The ability to easily move and liquidate assets is crucial in times of crisis. Real estate, being immobile and costly to maintain, poses significant challenges in such situations. On the other hand, bitcoin can be easily transferred and accessed, even in war zones or unstable regions. Individuals can memorize their bitcoin wallet’s backup (seed phrase) to restore access to their wealth in case of relocation or displacement. This portability and accessibility make bitcoin a valuable asset in times of conflict and war.
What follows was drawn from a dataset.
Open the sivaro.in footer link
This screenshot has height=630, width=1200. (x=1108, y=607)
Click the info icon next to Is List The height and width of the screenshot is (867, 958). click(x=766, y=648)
Drawbacks of Real Estate as a Store of Value

While real estate has historically been considered a store of value, it has its drawbacks. Real estate is difficult to move or liquidate, especially during times of crisis. It requires lengthy bureaucratic processes for transfers and can be expensive to maintain. Additionally, real estate is vulnerable to destruction, taxation, and confiscation by governments. The physical nature of real estate makes it an easy target for arbitrary taxation and confiscation, particularly in totalitarian states or regions facing financial troubles.

Bitcoin: A Digital Store of Value for Real Estate Investors

Difficulty of Moving or Liquidating Real Estate in Times of Crisis

During periods of war or conflict, the immobility of real estate becomes a significant challenge. People cannot take their real estate with them when fleeing from violence or instability. Real estate ownership creates a local dependency that can pose problems in a world experiencing increased conflict and radicalization. Moreover, real estate is expensive to maintain and can be easily destroyed. Additionally, the process of moving or liquidating real estate can be lengthy and bureaucratic, further complicating matters during times of crisis.


Totalitarian states have a history of using taxation as a means to oppress specific groups or confiscate wealth. Real estate, being a tangible asset, is particularly susceptible to taxation due to its physical nature. On the other hand, bitcoin, being a digital asset, is difficult to tax. Its digital nature makes it challenging for totalitarian states to seize or steal bitcoin, making it an attractive option for individuals seeking to protect their wealth from arbitrary taxation.

Bitcoin: A Digital Store of Value for Real Estate Investors

Difficulty of Taxing Bitcoin Due to Its Digital Nature

Bitcoin’s digital nature presents unique challenges for governments looking to tax it. Unlike real estate, which can be easily identified and taxed, bitcoin exists solely in the digital realm. It is decentralized and difficult to trace, making it challenging for authorities to enforce taxation. As a result, individuals can store their wealth in bitcoin without fear of it being arbitrarily taxed or confiscated by governments.

The Risk of Confiscation

Throughout history, property confiscation has been a common occurrence. The Holocaust serves as a painful reminder of the dangers faced by individuals whose wealth can be easily confiscated. Bitcoin, on the other hand, is a property that truly belongs to the individual. When stored in cold storage (offline), bitcoin cannot be confiscated by third parties. Its digital nature and decentralization make it difficult to seize, ensuring that individuals have full control over their wealth.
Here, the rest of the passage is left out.